Yamaha’s goal in this was surely improved fuel consumption and better tire and brake life, results of
Lorenzo’s extreme smoothness, big lines and corner speed. But riders can’t voluntarily throw away what has
kept them safe and successful so far. Imagine Ernest Hemingway’s editor telling him, “Start writing like W. Somerset Maugham—smooth and stylish.”
“Another part of this sport is the ego,” said Houseworth.

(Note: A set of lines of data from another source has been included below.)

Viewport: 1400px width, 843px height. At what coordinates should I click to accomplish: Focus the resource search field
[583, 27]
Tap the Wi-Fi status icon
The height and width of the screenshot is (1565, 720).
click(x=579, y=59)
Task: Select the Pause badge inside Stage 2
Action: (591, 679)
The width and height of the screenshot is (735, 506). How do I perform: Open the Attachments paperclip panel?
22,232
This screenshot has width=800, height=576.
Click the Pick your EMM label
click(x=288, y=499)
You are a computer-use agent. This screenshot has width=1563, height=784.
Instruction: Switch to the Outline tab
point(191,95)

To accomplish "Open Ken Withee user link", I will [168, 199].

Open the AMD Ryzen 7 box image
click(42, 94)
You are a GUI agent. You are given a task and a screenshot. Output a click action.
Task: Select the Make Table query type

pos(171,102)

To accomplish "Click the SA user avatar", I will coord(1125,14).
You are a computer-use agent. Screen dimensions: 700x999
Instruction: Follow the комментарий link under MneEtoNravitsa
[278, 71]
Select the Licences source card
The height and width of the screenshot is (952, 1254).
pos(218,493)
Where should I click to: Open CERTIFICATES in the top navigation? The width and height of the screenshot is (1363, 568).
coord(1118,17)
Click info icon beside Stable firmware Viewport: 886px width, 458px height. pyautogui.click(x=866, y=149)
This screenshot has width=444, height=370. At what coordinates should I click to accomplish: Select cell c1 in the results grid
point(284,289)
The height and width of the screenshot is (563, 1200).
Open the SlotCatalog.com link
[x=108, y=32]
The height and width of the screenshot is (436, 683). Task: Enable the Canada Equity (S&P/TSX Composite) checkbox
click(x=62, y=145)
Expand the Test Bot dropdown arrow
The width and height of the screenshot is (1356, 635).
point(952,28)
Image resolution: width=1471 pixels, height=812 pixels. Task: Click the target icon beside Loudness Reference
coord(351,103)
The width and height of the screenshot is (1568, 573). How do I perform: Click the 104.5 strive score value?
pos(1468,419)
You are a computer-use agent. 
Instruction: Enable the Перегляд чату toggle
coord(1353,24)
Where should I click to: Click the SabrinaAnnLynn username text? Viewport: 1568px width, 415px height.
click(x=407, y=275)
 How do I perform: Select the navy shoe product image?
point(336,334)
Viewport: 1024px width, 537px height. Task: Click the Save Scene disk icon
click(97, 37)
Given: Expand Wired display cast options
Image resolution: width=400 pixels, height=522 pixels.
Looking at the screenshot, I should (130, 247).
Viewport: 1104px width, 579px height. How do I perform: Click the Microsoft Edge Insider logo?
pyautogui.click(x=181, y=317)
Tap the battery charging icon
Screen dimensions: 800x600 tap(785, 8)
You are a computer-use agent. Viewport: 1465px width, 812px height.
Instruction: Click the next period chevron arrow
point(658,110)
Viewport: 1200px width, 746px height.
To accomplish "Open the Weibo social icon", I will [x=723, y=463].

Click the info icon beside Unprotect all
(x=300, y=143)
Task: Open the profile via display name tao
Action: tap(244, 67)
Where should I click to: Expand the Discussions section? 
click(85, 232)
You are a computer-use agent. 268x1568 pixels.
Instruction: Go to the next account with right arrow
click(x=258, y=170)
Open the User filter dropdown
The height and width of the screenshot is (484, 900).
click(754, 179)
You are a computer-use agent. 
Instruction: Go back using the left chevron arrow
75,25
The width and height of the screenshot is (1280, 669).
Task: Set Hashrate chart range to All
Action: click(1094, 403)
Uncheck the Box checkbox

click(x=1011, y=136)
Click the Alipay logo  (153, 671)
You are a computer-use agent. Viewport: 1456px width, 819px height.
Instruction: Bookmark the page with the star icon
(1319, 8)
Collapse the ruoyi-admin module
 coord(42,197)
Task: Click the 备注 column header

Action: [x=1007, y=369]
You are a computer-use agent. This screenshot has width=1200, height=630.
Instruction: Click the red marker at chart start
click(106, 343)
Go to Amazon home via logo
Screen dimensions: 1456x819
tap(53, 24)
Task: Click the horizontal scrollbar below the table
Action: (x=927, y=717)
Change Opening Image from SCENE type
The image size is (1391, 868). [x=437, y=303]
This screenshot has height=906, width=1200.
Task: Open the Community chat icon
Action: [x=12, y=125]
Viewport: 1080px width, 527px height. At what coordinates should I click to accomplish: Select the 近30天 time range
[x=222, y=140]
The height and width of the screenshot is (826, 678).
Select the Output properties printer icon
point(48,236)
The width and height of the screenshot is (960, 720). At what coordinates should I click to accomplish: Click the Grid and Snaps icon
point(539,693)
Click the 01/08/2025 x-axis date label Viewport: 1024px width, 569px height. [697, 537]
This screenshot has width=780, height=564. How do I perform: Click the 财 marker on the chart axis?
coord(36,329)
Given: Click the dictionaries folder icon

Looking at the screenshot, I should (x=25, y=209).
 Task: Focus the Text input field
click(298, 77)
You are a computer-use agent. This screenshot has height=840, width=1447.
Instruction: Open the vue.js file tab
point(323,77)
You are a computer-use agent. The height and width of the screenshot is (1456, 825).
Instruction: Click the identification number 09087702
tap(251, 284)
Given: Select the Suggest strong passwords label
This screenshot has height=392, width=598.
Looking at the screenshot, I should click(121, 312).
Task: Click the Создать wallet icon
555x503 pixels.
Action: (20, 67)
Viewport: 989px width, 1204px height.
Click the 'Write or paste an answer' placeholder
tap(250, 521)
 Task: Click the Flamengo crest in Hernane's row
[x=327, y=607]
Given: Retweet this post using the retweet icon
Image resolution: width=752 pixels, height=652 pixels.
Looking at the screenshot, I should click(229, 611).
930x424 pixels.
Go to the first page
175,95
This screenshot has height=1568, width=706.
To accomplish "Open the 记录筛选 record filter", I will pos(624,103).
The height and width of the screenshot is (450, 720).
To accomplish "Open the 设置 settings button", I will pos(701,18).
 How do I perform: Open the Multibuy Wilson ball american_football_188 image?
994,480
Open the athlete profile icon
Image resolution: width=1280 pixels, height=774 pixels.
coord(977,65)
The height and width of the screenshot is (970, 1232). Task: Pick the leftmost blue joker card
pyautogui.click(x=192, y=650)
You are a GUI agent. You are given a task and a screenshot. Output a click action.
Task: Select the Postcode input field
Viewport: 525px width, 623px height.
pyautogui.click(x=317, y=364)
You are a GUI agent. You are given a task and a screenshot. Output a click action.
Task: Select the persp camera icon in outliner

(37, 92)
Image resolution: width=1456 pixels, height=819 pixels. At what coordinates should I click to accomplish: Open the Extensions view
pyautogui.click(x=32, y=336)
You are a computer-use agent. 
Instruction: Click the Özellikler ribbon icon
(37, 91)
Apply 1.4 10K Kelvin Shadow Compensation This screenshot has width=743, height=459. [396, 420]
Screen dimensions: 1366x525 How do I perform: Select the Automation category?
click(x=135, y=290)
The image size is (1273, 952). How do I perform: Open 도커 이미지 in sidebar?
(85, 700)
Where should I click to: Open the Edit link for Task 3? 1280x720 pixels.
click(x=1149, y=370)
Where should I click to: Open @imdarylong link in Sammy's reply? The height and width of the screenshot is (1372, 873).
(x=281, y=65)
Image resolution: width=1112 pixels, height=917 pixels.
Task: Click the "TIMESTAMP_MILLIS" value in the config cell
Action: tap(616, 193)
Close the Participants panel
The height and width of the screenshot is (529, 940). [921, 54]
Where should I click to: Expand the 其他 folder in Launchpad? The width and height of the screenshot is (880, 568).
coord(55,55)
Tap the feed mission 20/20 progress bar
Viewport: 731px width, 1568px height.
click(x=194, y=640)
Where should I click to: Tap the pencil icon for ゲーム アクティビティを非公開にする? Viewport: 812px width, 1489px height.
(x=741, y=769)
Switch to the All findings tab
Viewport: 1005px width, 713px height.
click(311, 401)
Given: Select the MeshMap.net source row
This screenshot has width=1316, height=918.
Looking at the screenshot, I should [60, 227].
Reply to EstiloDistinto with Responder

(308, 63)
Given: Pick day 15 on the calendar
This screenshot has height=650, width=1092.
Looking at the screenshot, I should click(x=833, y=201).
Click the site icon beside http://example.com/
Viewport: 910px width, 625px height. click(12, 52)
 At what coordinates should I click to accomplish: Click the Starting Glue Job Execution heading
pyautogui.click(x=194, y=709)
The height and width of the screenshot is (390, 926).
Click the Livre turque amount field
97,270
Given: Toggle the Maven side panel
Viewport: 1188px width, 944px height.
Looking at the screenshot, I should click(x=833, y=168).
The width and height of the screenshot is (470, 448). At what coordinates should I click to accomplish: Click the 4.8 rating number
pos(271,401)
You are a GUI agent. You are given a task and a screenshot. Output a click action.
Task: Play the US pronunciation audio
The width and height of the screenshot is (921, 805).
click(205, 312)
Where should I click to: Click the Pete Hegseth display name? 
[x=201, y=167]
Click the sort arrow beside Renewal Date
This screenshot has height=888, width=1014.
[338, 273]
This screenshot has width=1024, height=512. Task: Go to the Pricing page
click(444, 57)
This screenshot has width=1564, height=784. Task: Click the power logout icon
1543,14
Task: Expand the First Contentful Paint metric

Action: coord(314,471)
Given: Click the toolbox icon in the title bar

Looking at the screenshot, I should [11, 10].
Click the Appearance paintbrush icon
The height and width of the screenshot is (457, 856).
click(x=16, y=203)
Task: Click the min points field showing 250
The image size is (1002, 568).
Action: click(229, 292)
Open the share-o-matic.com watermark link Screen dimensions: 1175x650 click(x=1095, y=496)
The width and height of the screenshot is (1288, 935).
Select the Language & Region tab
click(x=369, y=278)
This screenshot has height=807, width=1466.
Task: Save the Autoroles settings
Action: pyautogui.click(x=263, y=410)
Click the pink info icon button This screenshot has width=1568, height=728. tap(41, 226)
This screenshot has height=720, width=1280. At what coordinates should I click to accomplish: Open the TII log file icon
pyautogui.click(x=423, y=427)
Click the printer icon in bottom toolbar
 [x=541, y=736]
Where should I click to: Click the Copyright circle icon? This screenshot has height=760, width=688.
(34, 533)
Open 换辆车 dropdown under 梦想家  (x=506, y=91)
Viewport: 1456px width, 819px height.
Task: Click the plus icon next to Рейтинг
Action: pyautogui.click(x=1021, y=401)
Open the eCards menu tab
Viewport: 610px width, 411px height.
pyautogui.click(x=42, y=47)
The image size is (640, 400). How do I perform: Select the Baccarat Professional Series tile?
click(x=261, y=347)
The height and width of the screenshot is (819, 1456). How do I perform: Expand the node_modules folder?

Yes, that’s a lot of what riders are paid for, the me-first, I’m-twice-the-man-you-are spirit that drives top riders to find ways to win. Spies learned to defeat Mat Mladin in the U.S. then became World Superbike
champion in his first year in that series. Become someone else? Maybe pride is a better word than ego here. At Ducati, the job is testing until solutions appear. “He’s not the guy to go out and do a hundred laps,” said Houseworth. Spies is a combat ace, not a test pilot.
So we wait, and the possibilities simmer. We hope.
Houseworth finished by saying that on the last day of Sepang II, “We were putting on tires at 5 p.m. and had a fork leak. If Ben had gone out, I think he’d have equaled Dovi’s time [Andrea Dovizioso has taken Rossi’s place at Ducati]. “Or, he might have crashed.”